(Dataset entries)

━━━━━━━━━━━━━━━━

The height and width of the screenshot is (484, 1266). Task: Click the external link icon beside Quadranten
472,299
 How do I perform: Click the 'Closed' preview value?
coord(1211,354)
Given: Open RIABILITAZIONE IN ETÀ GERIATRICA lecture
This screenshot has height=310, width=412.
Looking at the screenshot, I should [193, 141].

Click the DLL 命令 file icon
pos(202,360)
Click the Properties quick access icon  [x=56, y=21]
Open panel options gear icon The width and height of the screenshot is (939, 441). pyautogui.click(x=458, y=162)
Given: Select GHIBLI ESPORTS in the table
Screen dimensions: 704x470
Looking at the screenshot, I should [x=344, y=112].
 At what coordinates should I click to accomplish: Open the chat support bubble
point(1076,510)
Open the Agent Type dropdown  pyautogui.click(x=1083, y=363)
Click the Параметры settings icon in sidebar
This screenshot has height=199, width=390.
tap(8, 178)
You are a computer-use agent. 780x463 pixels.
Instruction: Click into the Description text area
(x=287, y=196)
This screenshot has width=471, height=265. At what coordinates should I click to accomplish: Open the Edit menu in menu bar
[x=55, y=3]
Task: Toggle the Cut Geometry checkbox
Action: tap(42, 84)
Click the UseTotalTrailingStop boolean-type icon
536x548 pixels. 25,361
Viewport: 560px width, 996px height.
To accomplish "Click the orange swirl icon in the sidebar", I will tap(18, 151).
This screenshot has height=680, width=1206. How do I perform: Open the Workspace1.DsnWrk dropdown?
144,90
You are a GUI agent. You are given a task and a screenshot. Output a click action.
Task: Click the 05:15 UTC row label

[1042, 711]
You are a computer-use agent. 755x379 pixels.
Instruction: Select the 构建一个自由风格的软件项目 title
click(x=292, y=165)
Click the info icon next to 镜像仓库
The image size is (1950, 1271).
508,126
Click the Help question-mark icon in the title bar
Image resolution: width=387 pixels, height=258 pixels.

━━━━━━━━━━━━━━━━

• Work instruction
Set out exactly the run of lines that begins at the line holding "You are a computer-use agent. 755x379 pixels." and ends at the last line of the data.

• The answer
You are a computer-use agent. 755x379 pixels.
Instruction: Select the 构建一个自由风格的软件项目 title
click(x=292, y=165)
Click the info icon next to 镜像仓库
The image size is (1950, 1271).
508,126
Click the Help question-mark icon in the title bar
Image resolution: width=387 pixels, height=258 pixels.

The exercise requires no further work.